## DETTAGLI DEL COMPITO:
Elenca tutti gli importi espressi in miliardi che compaiono nel brano sulle ferrovie e il Pnrr, riportando ciascuno una sola volta.

## BRANO CITATO:
****

Sono 25 i miliardi destinati dal Pnrr alla costruzione di nuove linee ferroviarie. Si dovrebbe così realizzare un radicale spostamento di traffico merci e passeggeri dalla strada alla ferrovia. Ma è un progetto con molti rischi e vantaggi incerti.

Il “cambio modale” nei progetti del ministero

La strategia che il ministro dei Trasporti sostiene, in ogni sede, per giustificare i 25 miliardi di euro allocati dal Piano nazionale di ripresa e resilienza per nuove linee ferroviarie non ha funzionato in passato e non ci sono ragioni tecniche per pensare che possa funzionare in futuro, se non marginalmente.

La strategia è nota come “cambio modale”, cioè finalizzata a un radicale spostamento di traffico merci e passeggeri dalla strada alla ferrovia. Perché si può affermare senza ragionevoli dubbi che ha fallito in passato? Basta guardare il fortissimo impegno fiscale erogato dallo stato negli ultimi trent’anni per conseguirlo, con risultati deludenti. Abbiamo tasse sul modo stradale tra le più alte d’Europa (e del mondo): lo stato ricava circa 40 miliardi netti annui (che in trent’anni significano 1.200 miliardi). Per le ferrovie la spesa netta, a vario titolo, è stata nell’ultimo decennio di circa 12 miliardi all’anno e ammonta a circa 470 miliardi nel periodo trentennale.

In questo trentennio, i traffici sono cresciuti molto, ma le quote percentuali sono mutate in modo marginale. Nel 2018 la ferrovia soddisfaceva il 6,2 per cento della domanda di trasporto delle persone (in termini di chilometri percorsi), tre decimi di punto in meno rispetto al 1995 prima della “rivoluzione” dell’alta velocità.

****

## ESTRATTO DEL DATASET:
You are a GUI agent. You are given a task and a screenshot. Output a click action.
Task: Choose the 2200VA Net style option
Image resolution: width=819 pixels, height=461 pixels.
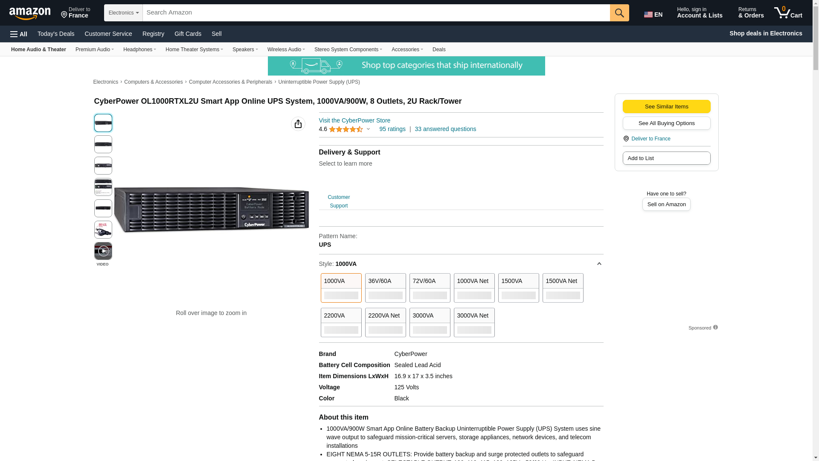point(385,322)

****

## RISPOSTA SCRITTA:
25 miliardi; 40 miliardi; 1.200 miliardi; 12 miliardi; 470 miliardi.